USDJPY Exchange Rate Awaits Japanese GDP Data

The USDJPY exchange rate could be driven by Japanese GDP growth data on Monday.

USDJPY – Daily Chart

The USDJPY is still trading between levels around 150.00 and the 156.75-1580.00 resistance. A two-day sell-off into the weekend could see a support test, but the data will decide.

The Japanese GDP data will be released at 7:50 am HKT, with a 0.3% growth rate expected for Q4. The annual pace is expected to be 1%, which is down from 1% in the previous reading.

On Friday, Japan’s economic Minister, Ryosei Akazawa, said that authorities will respond appropriately to US tariffs. Akazawa further stated that the weak Japanese Yen has a variety of impacts on Japan’s real economy.

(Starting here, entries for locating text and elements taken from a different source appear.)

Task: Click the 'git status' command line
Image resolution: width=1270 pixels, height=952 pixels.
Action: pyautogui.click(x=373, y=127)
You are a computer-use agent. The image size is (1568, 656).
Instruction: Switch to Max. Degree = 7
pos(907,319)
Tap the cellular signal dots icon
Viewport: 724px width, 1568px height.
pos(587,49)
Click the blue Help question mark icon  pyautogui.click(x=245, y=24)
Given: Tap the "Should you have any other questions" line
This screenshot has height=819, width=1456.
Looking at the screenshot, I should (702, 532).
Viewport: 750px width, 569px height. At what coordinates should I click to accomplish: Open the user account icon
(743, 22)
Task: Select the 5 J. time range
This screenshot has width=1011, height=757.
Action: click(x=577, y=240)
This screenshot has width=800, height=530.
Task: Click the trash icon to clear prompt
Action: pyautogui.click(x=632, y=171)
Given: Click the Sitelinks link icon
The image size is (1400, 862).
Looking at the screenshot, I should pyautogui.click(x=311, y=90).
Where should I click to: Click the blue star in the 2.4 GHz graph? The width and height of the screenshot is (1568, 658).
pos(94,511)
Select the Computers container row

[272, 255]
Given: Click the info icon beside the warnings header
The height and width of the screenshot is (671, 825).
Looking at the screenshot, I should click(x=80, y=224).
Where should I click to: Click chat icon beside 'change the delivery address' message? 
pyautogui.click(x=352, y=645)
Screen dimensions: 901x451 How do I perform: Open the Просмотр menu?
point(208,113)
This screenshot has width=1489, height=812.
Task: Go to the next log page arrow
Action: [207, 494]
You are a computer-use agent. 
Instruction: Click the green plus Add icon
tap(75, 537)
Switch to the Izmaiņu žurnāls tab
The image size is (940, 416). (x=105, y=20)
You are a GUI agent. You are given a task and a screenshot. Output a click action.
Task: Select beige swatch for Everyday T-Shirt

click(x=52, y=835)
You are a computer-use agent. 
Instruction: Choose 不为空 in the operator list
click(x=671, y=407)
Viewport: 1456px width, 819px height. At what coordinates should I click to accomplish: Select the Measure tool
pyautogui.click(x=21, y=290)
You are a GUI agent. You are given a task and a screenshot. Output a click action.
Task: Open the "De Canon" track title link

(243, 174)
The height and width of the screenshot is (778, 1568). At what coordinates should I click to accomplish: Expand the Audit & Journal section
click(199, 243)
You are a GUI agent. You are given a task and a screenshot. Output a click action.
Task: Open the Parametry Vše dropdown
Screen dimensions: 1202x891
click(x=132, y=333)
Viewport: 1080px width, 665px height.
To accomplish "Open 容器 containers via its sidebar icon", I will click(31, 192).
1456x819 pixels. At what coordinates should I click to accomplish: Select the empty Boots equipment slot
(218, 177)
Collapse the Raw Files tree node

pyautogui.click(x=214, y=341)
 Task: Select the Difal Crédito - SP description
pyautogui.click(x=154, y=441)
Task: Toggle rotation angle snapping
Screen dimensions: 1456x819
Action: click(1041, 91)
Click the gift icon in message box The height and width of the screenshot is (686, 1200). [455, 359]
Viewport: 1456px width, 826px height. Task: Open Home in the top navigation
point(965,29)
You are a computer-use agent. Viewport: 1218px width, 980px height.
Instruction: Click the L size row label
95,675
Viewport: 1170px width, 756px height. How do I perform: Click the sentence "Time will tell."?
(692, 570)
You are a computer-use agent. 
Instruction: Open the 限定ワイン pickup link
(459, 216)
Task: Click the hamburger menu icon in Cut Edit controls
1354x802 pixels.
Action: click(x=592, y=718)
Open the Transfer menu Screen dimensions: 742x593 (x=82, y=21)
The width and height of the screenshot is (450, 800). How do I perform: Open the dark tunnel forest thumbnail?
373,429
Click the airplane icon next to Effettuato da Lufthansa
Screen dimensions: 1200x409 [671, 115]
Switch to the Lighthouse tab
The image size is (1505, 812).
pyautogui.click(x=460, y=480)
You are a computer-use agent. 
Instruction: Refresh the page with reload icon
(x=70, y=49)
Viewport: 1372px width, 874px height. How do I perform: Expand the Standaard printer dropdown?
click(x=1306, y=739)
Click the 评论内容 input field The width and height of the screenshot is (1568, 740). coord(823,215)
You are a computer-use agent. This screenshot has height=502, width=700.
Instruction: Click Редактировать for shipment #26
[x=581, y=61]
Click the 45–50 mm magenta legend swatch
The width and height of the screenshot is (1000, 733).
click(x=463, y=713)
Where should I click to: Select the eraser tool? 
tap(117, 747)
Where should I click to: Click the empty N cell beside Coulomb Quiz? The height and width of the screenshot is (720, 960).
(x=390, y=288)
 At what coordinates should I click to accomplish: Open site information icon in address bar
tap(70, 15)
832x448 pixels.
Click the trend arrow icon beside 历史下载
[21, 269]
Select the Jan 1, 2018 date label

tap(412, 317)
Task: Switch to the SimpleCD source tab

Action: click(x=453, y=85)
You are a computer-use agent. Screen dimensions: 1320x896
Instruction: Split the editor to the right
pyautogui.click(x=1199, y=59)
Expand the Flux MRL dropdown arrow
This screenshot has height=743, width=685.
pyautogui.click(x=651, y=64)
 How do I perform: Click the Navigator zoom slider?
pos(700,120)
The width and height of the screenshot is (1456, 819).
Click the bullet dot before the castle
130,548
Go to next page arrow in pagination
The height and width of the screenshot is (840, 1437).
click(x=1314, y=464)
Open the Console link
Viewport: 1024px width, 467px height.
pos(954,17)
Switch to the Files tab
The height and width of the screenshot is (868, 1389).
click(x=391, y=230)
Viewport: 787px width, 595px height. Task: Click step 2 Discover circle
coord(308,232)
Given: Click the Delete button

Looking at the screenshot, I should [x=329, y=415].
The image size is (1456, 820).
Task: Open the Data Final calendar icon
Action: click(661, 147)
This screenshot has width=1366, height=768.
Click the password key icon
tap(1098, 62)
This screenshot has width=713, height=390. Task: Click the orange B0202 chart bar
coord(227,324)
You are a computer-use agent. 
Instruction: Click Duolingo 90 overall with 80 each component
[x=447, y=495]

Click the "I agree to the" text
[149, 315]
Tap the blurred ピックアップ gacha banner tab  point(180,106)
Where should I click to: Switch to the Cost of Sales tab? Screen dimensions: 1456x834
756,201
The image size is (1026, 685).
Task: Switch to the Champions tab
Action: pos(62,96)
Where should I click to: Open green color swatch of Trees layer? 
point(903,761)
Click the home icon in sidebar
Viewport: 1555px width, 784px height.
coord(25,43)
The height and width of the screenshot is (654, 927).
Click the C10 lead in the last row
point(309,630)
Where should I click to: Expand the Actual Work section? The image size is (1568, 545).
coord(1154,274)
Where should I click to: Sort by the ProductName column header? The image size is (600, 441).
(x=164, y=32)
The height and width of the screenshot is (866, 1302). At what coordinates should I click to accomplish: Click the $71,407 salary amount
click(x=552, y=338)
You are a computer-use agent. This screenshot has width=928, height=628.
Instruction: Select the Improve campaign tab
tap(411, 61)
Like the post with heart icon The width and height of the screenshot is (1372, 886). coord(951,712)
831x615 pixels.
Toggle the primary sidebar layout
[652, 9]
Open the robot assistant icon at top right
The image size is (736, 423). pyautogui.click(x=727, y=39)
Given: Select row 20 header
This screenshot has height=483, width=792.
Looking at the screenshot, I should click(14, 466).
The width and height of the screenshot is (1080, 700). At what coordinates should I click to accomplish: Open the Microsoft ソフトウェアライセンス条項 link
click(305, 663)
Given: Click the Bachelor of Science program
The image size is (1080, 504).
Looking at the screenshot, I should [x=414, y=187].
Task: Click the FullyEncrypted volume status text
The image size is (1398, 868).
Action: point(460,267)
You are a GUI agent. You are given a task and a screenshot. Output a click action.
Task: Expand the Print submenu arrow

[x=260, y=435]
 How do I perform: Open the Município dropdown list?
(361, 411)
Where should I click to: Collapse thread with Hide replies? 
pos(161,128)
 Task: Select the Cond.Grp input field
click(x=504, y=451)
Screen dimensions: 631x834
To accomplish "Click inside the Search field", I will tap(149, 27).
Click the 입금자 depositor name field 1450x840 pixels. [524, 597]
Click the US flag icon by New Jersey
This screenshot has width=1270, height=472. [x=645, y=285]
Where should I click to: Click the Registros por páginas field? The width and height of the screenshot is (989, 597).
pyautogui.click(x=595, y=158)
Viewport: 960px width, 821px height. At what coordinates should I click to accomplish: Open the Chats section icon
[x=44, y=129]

The US economy still has some issues, with retail spending falling for the first time since August. Retail sales dropped -0.9% in January from the prior month, the Commerce Department said. That was sharply lower than December’s 0.7% gain and well below economists’ expectations of a 0.4% decline. Inflation is still an issue for consumers, but credit and lower wages are likely the main reasons.

Shoppers cooled their spending across multiple categories last month, with speciality stores and auto dealers hit hardest, with spending falling 4.6% and 3%, respectively. Sales at retailers and food courts account for almost a third of overall spending in the country. The American economy is driven by consumer spending, accounting for about 70% of economic output.

China’s 10% additional tariff on vehicles with larger engines imported from the US took effect on Monday. Exports are small compared to the number of cars produced, but the mood is leading to investors’ fears about various investment sectors.

Former US Treasury Secretary Larry Summers also said tariffs could create higher inflation.

“This is a self-inflicted wound on the American economy,” Summers said. “I’d expect inflation over the next three or four months to be higher as a consequence, because the price level has to go up when you put a levy on goods that people are buying”.

With a strained consumer, the tariffs will also lead to a slowdown in demand for overseas products and will hurt exporters.